Crypto world can't be tamed.
They can't ans will not regulate Crypto!
They still can't believe that a bunch of anonymous guys birthed a revolution they(governments ) have failed to stop.
The more crypto advances the harder it will be for governments to have a big say in crypto.
It's quite interesting and it shows how slow congress moves. By the time they actually put pen to paper things in the Crypto Sphere change. It is a rapid moving technology. Although, the US Government is the largest holder of Bitcoin and they seem to be doing well in the current market bull run. Maybe that's their plan lol HODL
Government would do what it takes most to secure the stronghold power and control over the policies that would pose threat to centralization. Crypto is one such sector if people could grab their beneficial ways of exchange, they would get to see power getting reduced.
US governments current plan to take on stablecoin might be the symptom of what any government fears. But, many more things would play catalystic role not to let that happen.
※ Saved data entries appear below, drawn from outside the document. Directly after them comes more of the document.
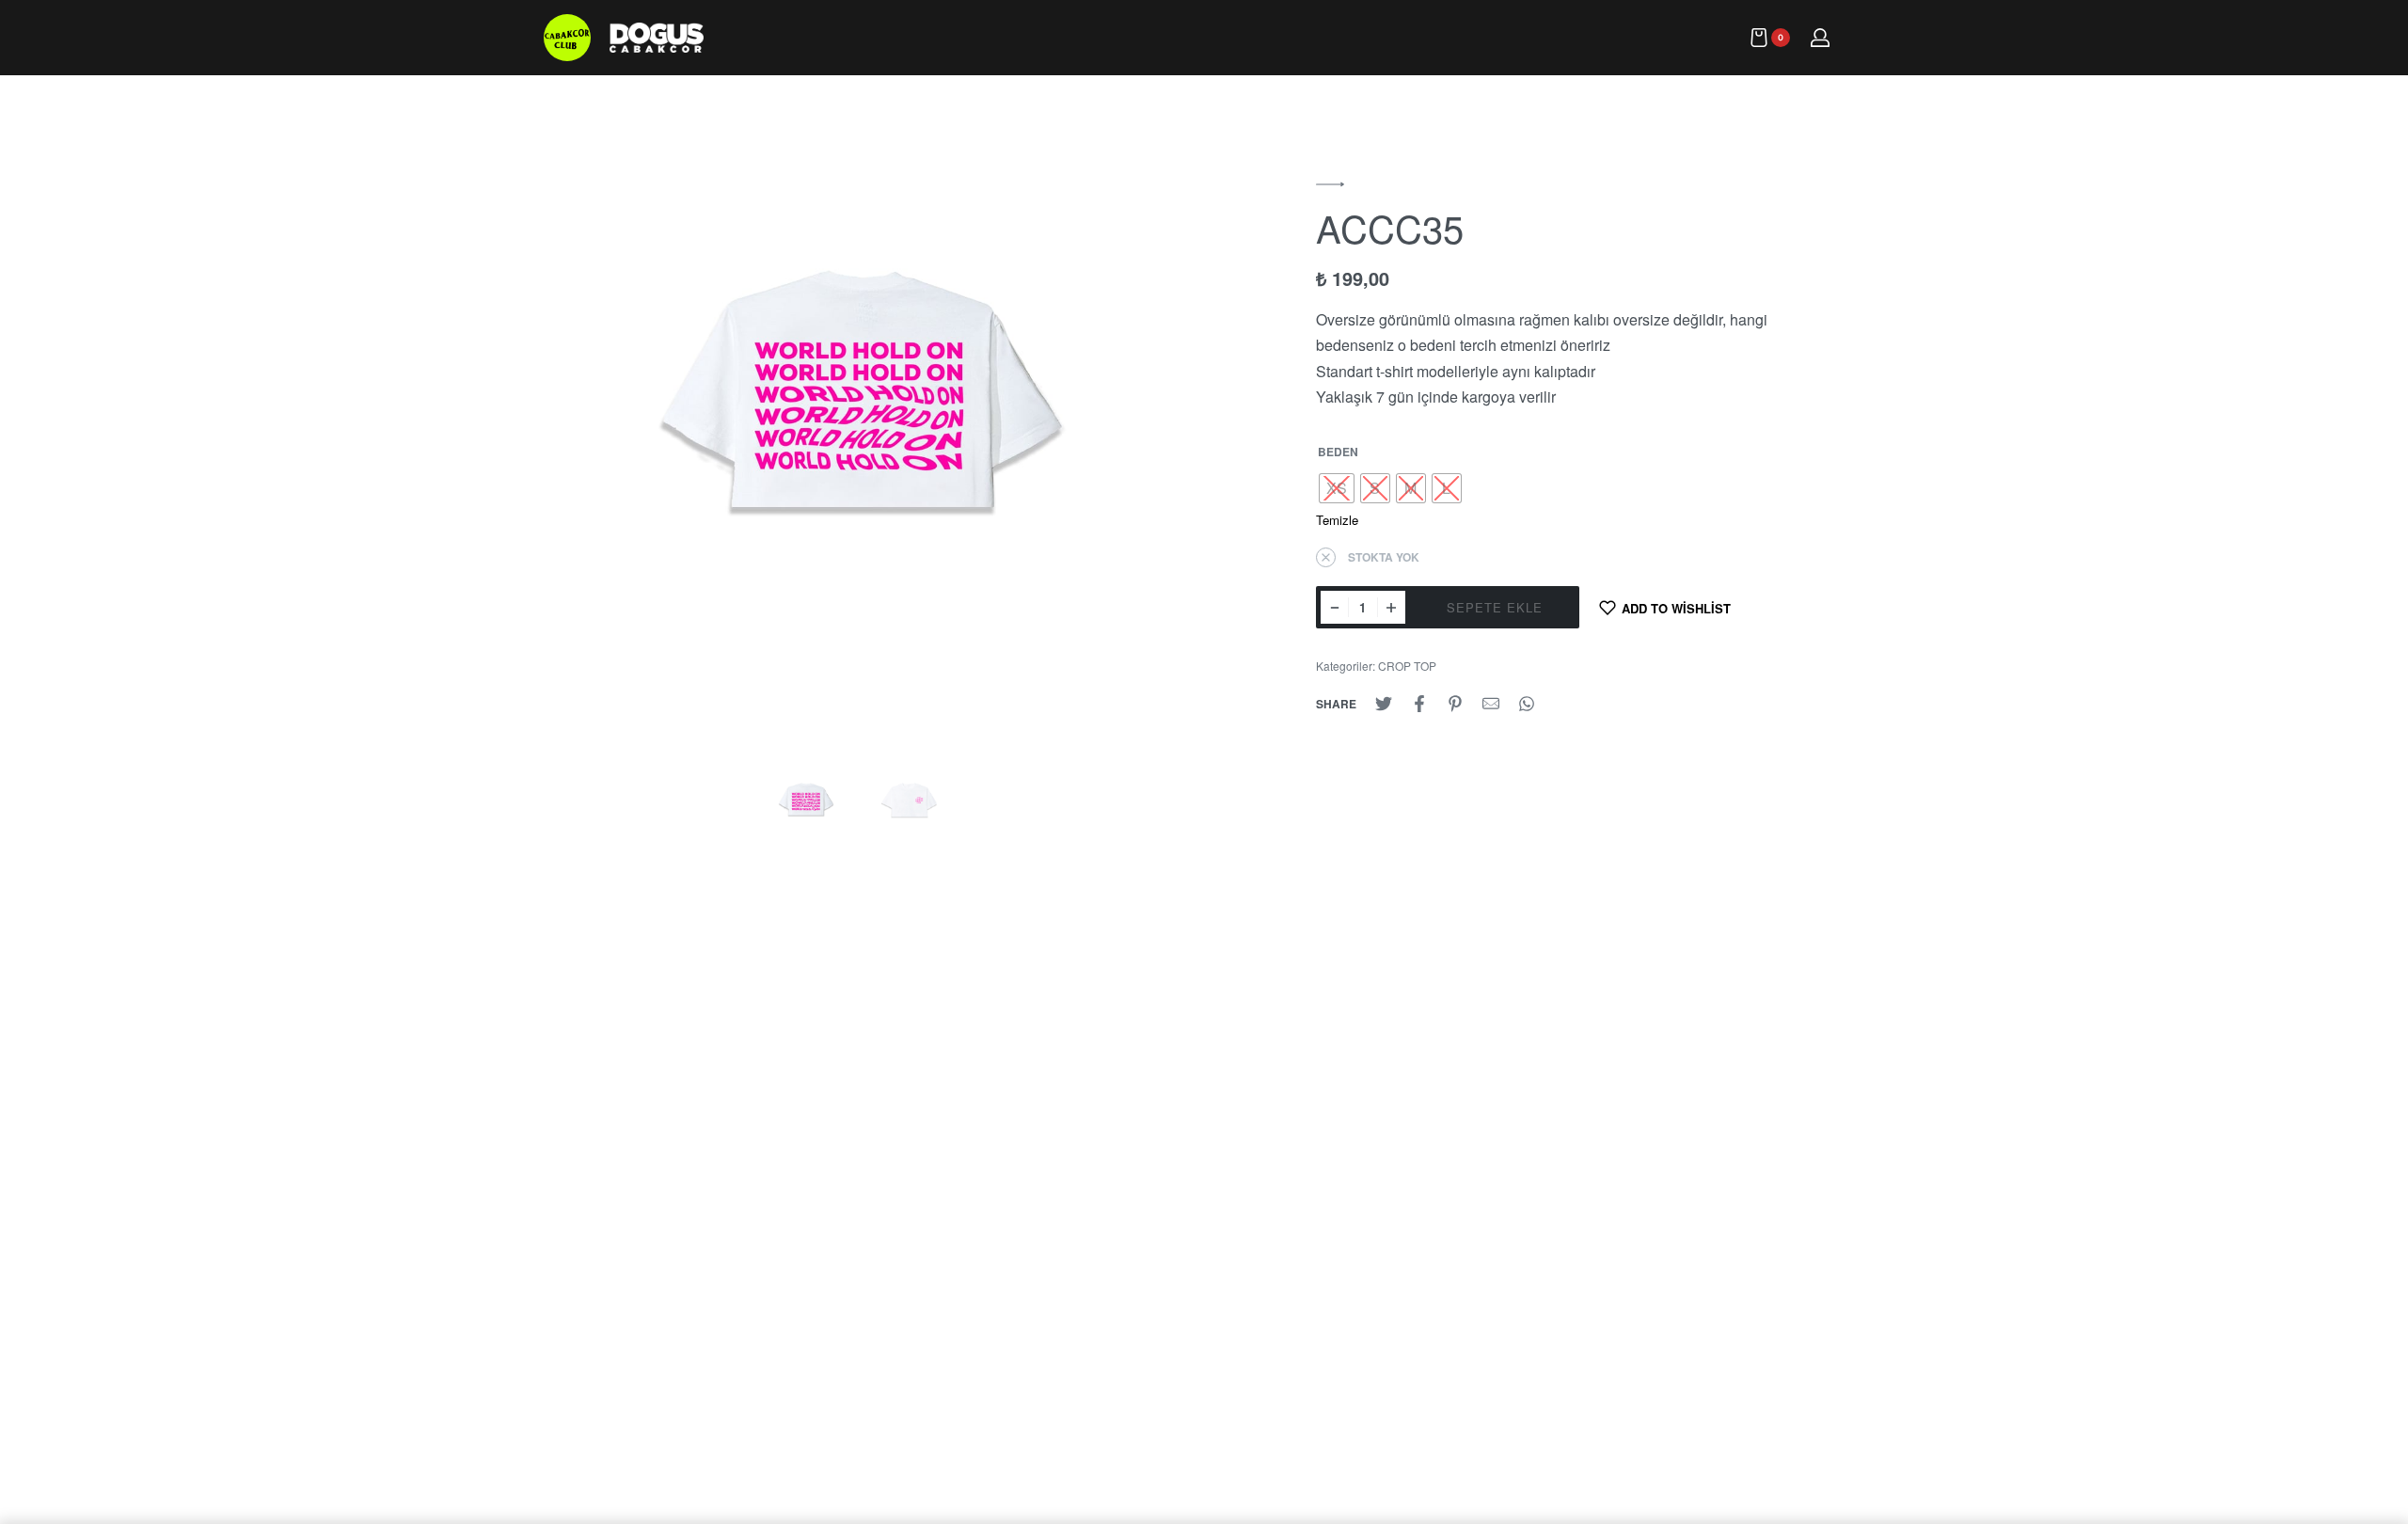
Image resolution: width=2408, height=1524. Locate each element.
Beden (1338, 452)
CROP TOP (1407, 666)
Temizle (1337, 520)
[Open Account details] (1821, 37)
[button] (1330, 184)
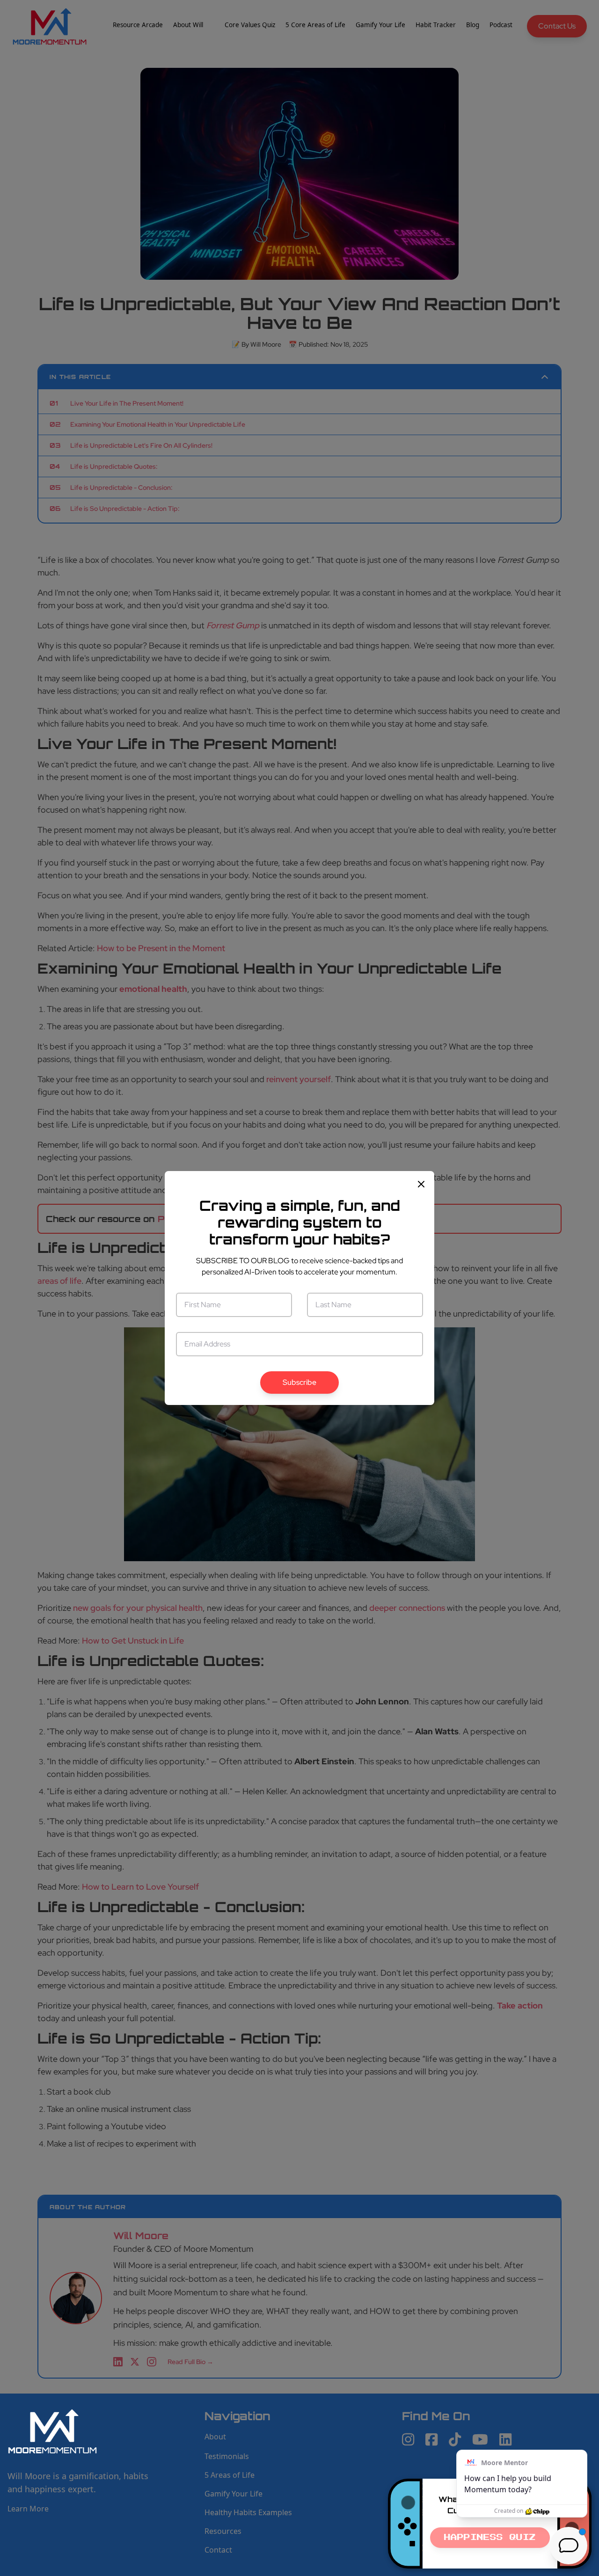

Decentralization would be there first.
The government should by now realise that they can't handle the running and operations of crypto and trying to tame it
Don't be too hard on them. The US government really can't do anything well. Except lose money I guess. The US government can lose a $Trilly in the blink of an eye.
Come rain come shine, no matter the level of any government, they must agree to this truth:
It's only when our present government realize their limit that they will succeed. Not succeed in eliminating crypto, rather, In supporting all crypto
They can't even agree on a Speaker of the House with a looming government shutdown. Can't see them figuring out how to regulate blockchain and crypto. They can't find their butts with both hands tied behind their backs.
I don't think regulation is a good idea no matter what side is doing the regulating.